=== TEXTE SOURCE ===

################

Je t’aime, moi non plus !

Un jour, c’est la lune de miel ; le lendemain, la scène de ménage. Près d’un demi-siècle après l’indépendance, les relations entre les deux pays restent aussi étroites que tumultueuses.

Publié le 27 novembre 2006 Lecture : 8 minutes.

La récente visite à Alger (13-14 novembre) de Nicolas Sarkozy, le ministre français de l’Intérieur, n’a fait que le confirmer : le traité d’amitié que la France et l’Algérie devaient signer à la fin de 2005 est mort et enterré, mais les relations entre les deux pays sont bien vivantes – et même excellentes. C’est le paradoxe : près d’un demi-siècle après la fin de la guerre d’indépendance, les deux pays continuent d’osciller entre haine et amour, attraction et répulsion. La majorité des Algériens parlent français, consomment français, rêvent de vivre à Paris, regardent TF1 et France 2, piratent Canal+ et réclament davantage de visas, mais ils ne sont nullement disposés à passer l’éponge sur les crimes de la période coloniale. Ils vénèrent Zinedine Zidane, l’ex-capitaine de l’équipe de France de football, mais jubilent quand l’Italie bat la France en finale de la Coupe du monde.
« Si, demain, Chirac décidait d’ouvrir les frontières, 30 millions d’Algériens débarqueraient en France dans la seconde qui suit », s’amuse l’humoriste Fellag. Avec plus de 1 million d’immigrés, binationaux compris, les Algériens constituent la plus importante communauté étrangère de l’Hexagone. Qu’ils vivent à Paris, Lille, Lyon ou Toulouse, ils se sentent chez eux. Ne dit-on pas que Marseille est la quarante-neuvième wilaya (département) d’Algérie ?

################

=== INFORMATIONS FOURNIES ===

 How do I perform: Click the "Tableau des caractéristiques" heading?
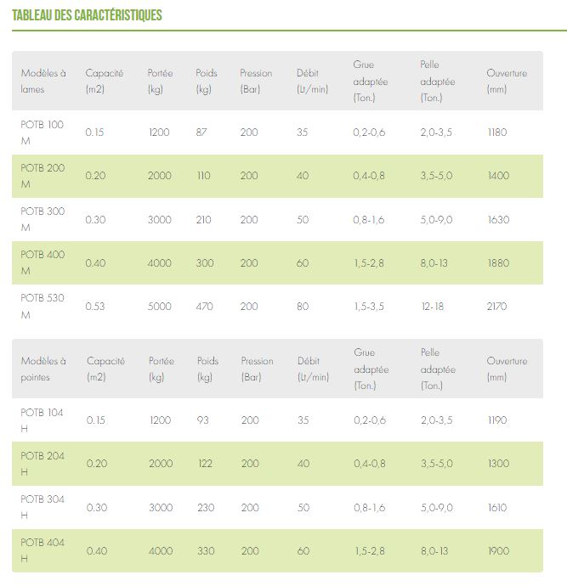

################

=== ÉNONCÉ DU PROBLÈME ===
Prolongez le texte consacré aux relations entre la France et l'Algérie en reprenant après sa dernière phrase. Les lignes fournies ne jouent ici aucun rôle.

=== RÉPONSE À LA TÂCHE ===
Reste à savoir si la réciproque est vraie. Sauf pour une poignée d’irréductibles nostalgiques de l’Algérie française, disons que la situation est en voie de normalisation. 2003 a été décrétée « Année de l’Algérie en France ». Trois ans plus tard, Assia Djebar a été élue à l’Académie française et les romans de Yasmina Khadra se vendent aussi bien que ceux d’Erik Orsenna ou de Bernard-Henri Lévy. Après avoir fui l’Algérie, dans les années 1990, pour cause de terrorisme islamiste, beaucoup de Français y sont revenus : trente mille environ y sont aujourd’hui établis. Et on ne compte plus les pieds-noirs qui s’y rendent pour des retrouvailles, généralement émouvantes. « Je n’ai jamais mis les pieds en Algérie, mais je reste très attachée à ce pays. Ma famille a vécu à Constantine et mon père y a fait l’école primaire. Ma grand-mère nourrit encore du mépris envers les Algériens, mais moi, j’en compte beaucoup parmi mes amis », avoue Alexandra, 33 ans, psychologue à Paris. « L’Algérie ? Pour moi, ce sont les plages d’Oran, les montagnes de Kabylie, le vin qu’on boit frais à la terrasse d’un café d’Alger, le salut amical d’un berger inconnu qu’on croise sur la route, les mariages auxquels on assiste sans y être invité. C’est cette Algérie que j’ai aimée et que j’aime toujours », soupire Pascal, ancien instituteur à Médéa. Clichés ? Oui et non.
« Voulez-vous une preuve que la France et l’Algérie se sont réconciliées ? Allez voir Mon Colonel », s’enthousiasme un journaliste français. Réalisé par Laurent Herbiet sur un scénario de Costa-Gavras, le film est un témoignage sur la torture, la pacification et les pouvoirs spéciaux accordés aux militaires pendant la guerre d’indépendance. Il a été, en partie, tourné en Algérie, avec le concours des autorités civiles et militaires. Quand on se souvient que La Bataille d’Alger (1965), de Gillo Pontecorvo, a été longtemps interdit en France, on mesure le chemin parcouru.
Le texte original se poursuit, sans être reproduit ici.